Interview at AIT- Part2

I gave in when I got more 'compelling' texts the next morning (Tuesday 10th) and ended up going to the television station with an affable man, Chike who has a mobility challenge and a visually-impaired man. I received a copy of the statement written by the president of the umbrella association for Persons with Disabilities in NGR. It was a good statement but I had an issue with the 'stipend' bit which to me, tended to project that the association would be willing to accept the 'stipend' and nothing else, should in case the government goes ahead with its insensitive, anti-people policy on the fuel subsidy removal issue.

We had an opportunity to meet two very visible high-ranking government officials who are the President's spokespeople on this controversial policy: CBN(Central Bank of NGR) Governor, Sanusi Lamido Sanusi and the Minister of Finance, Dr. Ngozi Okonjo-Iweala who were at the station for a live discussion. They seemed pleasant to us when we introduced ourselves. I give some credit to both. Why? Because Dr. Okonjo-Iweala acknowledged the oversight and apologised when she was confronted about the fact that no PWD was consulted before they decided firmly on that policy. And she acknowledged that PWDs can be productive with the assistance of the government. She was reminded that the President has not signed the Disability Bill. On his part, the CBN governor informed us about the new employment policy for PWDs that CBN had just introduced at the beginning of the year. He explained that apart from trying to get more PWDs working in areas relevant to CBN, he has mandated that at least 1bank branch in each major location is physically-accessible (I took it up with his aide afterwards that they have to do something for those with hearing impairments and I insisted that they have staff who is trained in Sign Language. **shrug** If I/we don't demand, I/we don't get!! I was invited for a roundtable at the CBN headquarters as a representive of the deaf/hard-of-hearing).

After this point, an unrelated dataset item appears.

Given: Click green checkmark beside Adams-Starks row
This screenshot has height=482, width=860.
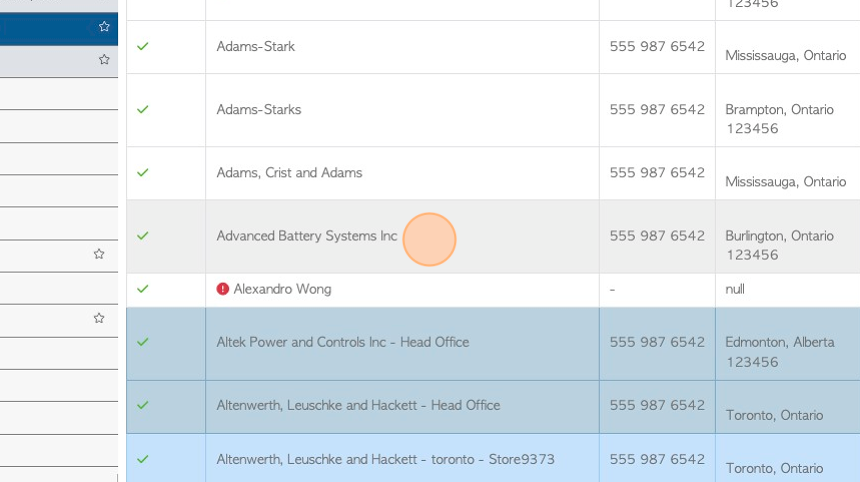Looking at the screenshot, I should (x=143, y=110).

They both went away with a copy of the statement which I received that morning. The big problems which I had with them was that at the time we interacted, they failed to understand that the three well-spoken and educated people with disabilities are only spokespeople for the majority who are far less-privileged. We tried to make them realise that but sorry to say, think they are still disconnected from the reality on ground.

As we all know now, the government made a unilateral decision to 'slightly' reduce the pump price from N141 to N97. The debates on everything pertaining to fuel subsidy removal (from the timing, effects on the masses to lack of transparency and corruption particlarly in the petroleum industry) are hot and raging.

The corruption in NGR is so prevalent and extremely poor governance is having detrimental effects on PWDs. I'll be concentrating on how PWDs can turn the tide by taking their civic responsibilities seriously. From events that unfolded last week ie the near total shutdown of services around NGR during the week-long strike has lent credence to the fact that the masses DO have a voice.

I stop for now with apologies for not submitting my blog entries regularly this year. And apologies for not posting a video of the said discussion with the CBN governor and the Finance Minister. I will try to retrieve a copy from AIT.